Making The Web Smarter

Our “six words to live by on the Internet” are open, global, mobile, social, playful, and intelligent. It has been suggested that we add instant and I think that we may want to do that. But since we put this list together as a firm, I don’t want to be adding to it unilaterally without input from my colleagues. So I’ll stick for the first six for now.

Of those six words, only one of them is not a "done deal". And that is intelligent.

You could argue that too many services aren’t global and you’d be right. You could argue that too many services aren’t open and you’d be right. You could argue that too many services aren’t playful (like and you’d be right. But I feel that we are on a path to get there with all of those words. I’m less sure about intelligent.

It’s not for lack of trying.

The dream of the semantic web has been upon us for quite a while now.

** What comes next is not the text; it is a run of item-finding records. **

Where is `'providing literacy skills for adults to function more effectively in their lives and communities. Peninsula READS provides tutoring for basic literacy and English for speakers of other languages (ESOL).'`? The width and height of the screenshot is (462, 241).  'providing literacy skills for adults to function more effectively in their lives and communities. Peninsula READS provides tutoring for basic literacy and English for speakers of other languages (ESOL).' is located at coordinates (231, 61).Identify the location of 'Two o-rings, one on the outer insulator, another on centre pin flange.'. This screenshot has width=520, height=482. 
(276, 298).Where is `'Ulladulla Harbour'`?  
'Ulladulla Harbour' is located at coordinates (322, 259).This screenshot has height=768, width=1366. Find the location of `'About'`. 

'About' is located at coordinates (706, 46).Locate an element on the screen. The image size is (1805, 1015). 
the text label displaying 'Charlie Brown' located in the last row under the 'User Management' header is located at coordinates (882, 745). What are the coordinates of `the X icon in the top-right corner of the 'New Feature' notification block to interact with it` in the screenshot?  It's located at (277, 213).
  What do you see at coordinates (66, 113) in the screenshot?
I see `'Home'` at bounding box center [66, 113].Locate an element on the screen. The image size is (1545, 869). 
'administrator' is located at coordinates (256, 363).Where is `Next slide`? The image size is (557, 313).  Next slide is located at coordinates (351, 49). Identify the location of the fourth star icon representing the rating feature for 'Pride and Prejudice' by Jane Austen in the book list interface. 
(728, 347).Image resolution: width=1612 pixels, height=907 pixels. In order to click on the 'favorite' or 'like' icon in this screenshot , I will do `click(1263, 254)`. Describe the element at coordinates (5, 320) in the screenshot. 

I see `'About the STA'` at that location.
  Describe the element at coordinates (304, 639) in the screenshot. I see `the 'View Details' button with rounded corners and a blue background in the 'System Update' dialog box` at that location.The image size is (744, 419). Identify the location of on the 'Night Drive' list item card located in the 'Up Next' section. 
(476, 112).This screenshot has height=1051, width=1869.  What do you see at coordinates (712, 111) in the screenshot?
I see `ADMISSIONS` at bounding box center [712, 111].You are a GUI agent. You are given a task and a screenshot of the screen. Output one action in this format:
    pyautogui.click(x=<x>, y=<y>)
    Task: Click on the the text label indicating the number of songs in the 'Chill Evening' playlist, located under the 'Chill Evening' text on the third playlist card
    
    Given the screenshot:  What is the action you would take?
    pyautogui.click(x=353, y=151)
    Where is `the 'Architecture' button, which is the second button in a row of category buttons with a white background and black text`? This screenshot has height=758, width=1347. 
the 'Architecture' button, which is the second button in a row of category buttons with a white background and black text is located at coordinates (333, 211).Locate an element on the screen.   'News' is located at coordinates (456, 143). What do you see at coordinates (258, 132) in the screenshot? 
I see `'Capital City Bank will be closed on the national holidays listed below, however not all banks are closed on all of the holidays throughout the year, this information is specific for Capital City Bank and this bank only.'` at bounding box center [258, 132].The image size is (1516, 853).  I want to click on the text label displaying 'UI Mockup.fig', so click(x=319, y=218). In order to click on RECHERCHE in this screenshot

There have been hundreds of academic research projects, hundreds of approaches, and hundreds of startups working in this space. We have several in our portfolio like Adaptive Blue, Zemanta, Outside.in, Infongen, and one more we have not yet announced.

But this is a hard problem to solve and I don’t see a single clear path to getting it solved.  And what’s interesting to note is that the most ambitious approaches have largely been failures. If anything, the more pedestrian approaches are showing more promise.

I spent Monday morning talking to the engineers at Zemanta. It was a great discussion and I learned a lot about how their system works. I learned some interesting facts, like how reliant the “semantic web community” has become on Wikipedia. Zemanta and many others use Wikipedia as a kind of expert system. For example, if a page is linked to from a Wikipedia page, you can be pretty sure that page is relevant to the topic of the Wikipedia page. That kind of approach can be used for many different tasks, all with the goal of making the web and web services smarter.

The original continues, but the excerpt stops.